Yeah, me too. And that's, you know, with the earning features, we want people to, you know, experience the fact that money is moving as you listen. And we felt that it was a good way. But yeah, I think that there's still I think, not just within fountain, but within the wider podcasting 2.0 kind of community, I think there's still so much we can do to surface, that feedback loop and kind of show people what they've contributed and how much of a difference it's made. Yeah, I
still think there's so much more we can do there. Yeah.

Well, I mean, that's perfect. timing for I don't know, if you tried to nail the release of fountain radio for the being on the show. Clearly, clearly. Yeah, I mean, it's a three pointer from half court. So that was a pretty that was, that was a pretty big release. Yesterday, I spent some time listening to it last night. It's like, I mean, it's like Elon, it reminds me of Elon beats, but also with the ability for me to jump ahead in the like, I can go, I can just pay my way to the
top. And so I was doing that a couple of times last night and throwing some stuff in there. It's pretty genius. Like, what was your? Did that kind of just come to you? Or Did y'all draw that up in the room? Or what? How'd that go?

Yeah, so it was actually quite a last minute thing. We didn't put that much time into it. And but there are a few reasons why we wanted to do something.

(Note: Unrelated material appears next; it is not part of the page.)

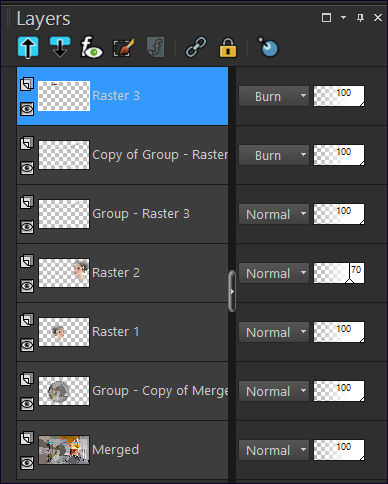The image size is (388, 484).
Task: Open blend mode dropdown for Raster 3
Action: point(274,96)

And it's at the moment mountain radio is only on web, because yeah, obviously normally with fountain we have to go through appstore review and approval, and we have to be quite careful about that. So we
thought we'd just throw it up on a subdomain. And we could be more kind of experimental, try different things out and not really worry if we, you know, break stuff or change things. But the reasons that we wanted to try something like this, I guess there's like two or three separate ones. The first is that I think the music podcasts have been an amazing way to introduce value for value of music to existing podcast listeners, and
you know, just new people coming to value for value. But what we found is that there's still quite a few steps from you know, hearing about value for value music to actually going through finding a music podcast that you kind of, you know, you you like the show you like the genres of the music, and you decide to follow it and then you find a track and then you make through one of the apps, you save that track and then you listen to music, there's just quite a few steps in in going through that
journey. And we just wanted something where we could just send people that they could open a URL and start seeing value for value music. The other thing was that I think that you know, the music podcast hosts and obviously Adam you do an
incredible job with booster groundball. You know, they have the, they're the best at surfacing new value for value music, but there's plenty of other people out there that are also discovering these tracks and, you know, also have a part to play there in terms of, you know, find making people aware of new music and that was the reason why we wanted to do the cue feature. And, you know, let anybody cue something and let anybody boost tracks you

have, you've done something here, which has been talked about since 1996. I have heard people say, Oh, we're gonna make it like radio jukebox, and people can upvote and, and you did it. I've heard so many people talk about this
and T Oh, no, we it's one of those. It's almost as rare that this was created as micro payments that we're doing, you know, it was one of the big one of the big promises and my fav bid, which is your refrigerator will know when you're out of milk, it's going to automatically order it for you, which also has never happened. This is one of those things that I, I could not believe it like, wow, someone actually did it. And weirdly, doesn't surprise me that you, as you could say that
you kind of just threw it together. And I think it's a perfect companion to stuff like booster gram ball, because, you know, I'm seeing stuff that I've played, I'm seeing people throwing those in there, I'm seeing them being upvoted this is this is something very new. And and of course, I also knew that you do it, you did adjust to impress us for coming on the show today.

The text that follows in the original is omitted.